In Indore, it certainly seemed as if Australia's spinners got the ball to turn more sharply, and quickly, on the first morning than their Indian counterparts did later in the day. It could have had something to do with the last bits of moisture that remained in an otherwise bone-dry pitch. Apart from aiding seam movement, moisture can help spinners too - the seam tends to grip the pitch a little more, and the leather to skid off it in a more pronounced manner.
In the days of uncovered pitches, it was reckoned that the most dangerous time for batting was not when the pitch was wet, but when it was "drying" - when there was a layer of moisture just below the dry topsoil.
In Delhi, wickets fell in clusters in each of the three morning sessions, and batting seemed to get significantly easier after lunch. This again could have been down to moisture, thanks to dew setting in in the chilly late-evening and early-morning periods, and overnight sweating under the covers.
There could certainly be something to the moisture theory, with control percentages rising from first to second innings in all three Tests. Delhi's weather may have contributed to something of an evening out, which gave both bowling attacks windows to exploit during the three morning sessions.
But perhaps this is too much theorising, and we might be looking through the wrong end of the telescope. Rather than teams winning because they are getting the best of the conditions, there could be a case that the control figures simply reflect which team happens to be in the ascendancy.
In a hypothetical environment where the pitch and weather conditions are the same for both teams, the team that bowls better is likely to cause more problems, resulting in a lower control percentage. If you have been bowled out for a low day-one total - as Australia were in Nagpur and India in Indore - your bowlers are likelier to try too hard to take wickets rather than bowl good lines and lengths and wait for mistakes. Pat Cummins sent down a wayward opening spell in Nagpur, while R Ashwin and Ravindra Jadeja overpitched frequently on day one in Indore.
It's also the case that teams defending low first-innings totals have to move to defensive fields earlier than usual. It can lead to the strike rotating more often, and errors in line and length while bowlers adjust to having a different batter on strike.

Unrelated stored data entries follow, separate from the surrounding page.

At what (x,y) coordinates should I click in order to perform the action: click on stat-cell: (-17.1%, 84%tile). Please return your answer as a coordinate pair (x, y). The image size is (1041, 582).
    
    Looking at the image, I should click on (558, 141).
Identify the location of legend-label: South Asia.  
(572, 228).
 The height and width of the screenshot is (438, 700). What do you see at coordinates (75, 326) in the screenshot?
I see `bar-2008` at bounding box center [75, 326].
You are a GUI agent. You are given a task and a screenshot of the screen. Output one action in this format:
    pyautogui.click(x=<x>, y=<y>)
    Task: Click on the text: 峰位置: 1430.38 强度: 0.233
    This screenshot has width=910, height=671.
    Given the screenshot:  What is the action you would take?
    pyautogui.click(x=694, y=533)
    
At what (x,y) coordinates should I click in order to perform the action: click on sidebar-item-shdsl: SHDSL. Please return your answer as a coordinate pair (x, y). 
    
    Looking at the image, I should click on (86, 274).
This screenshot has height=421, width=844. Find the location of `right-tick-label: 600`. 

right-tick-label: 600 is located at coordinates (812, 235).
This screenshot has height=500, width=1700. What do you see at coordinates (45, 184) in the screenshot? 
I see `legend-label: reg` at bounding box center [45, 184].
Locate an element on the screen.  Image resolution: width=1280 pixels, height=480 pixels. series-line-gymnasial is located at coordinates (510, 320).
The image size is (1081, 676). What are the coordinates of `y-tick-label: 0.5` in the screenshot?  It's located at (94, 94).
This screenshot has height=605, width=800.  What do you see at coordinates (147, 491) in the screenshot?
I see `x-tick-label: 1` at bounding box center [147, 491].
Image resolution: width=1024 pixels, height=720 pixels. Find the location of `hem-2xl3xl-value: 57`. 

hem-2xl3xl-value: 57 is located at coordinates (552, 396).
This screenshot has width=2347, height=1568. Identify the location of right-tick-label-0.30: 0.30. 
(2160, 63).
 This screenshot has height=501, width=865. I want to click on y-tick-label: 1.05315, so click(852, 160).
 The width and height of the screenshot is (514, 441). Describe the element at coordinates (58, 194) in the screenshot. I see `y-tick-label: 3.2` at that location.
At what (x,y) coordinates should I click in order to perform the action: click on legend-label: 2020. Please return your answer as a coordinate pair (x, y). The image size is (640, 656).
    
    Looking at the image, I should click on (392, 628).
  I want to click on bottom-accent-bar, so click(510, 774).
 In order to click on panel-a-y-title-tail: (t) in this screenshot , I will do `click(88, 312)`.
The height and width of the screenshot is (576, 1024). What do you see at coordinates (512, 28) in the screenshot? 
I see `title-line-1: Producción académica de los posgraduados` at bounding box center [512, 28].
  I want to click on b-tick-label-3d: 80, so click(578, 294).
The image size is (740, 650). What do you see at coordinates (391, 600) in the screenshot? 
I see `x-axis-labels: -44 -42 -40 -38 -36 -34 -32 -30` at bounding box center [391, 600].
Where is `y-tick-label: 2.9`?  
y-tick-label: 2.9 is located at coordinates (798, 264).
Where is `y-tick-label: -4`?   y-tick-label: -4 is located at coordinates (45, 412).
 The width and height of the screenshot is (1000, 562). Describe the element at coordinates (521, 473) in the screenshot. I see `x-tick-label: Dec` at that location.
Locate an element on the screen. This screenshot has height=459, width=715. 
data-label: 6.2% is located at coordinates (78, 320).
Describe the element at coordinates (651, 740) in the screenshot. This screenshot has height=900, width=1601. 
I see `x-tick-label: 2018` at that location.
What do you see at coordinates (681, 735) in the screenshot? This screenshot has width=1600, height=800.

It's possible that teams batting second have got to bat in slightly less tricky conditions than teams batting first in this series. It's certain, though, that the team batting second has begun its first innings in an advantageous position in two of the three Tests. It's hard to say, therefore, if there has been any real advantage to batting second. It is, however, another immensely ponderable topic that this intriguing series has thrown up.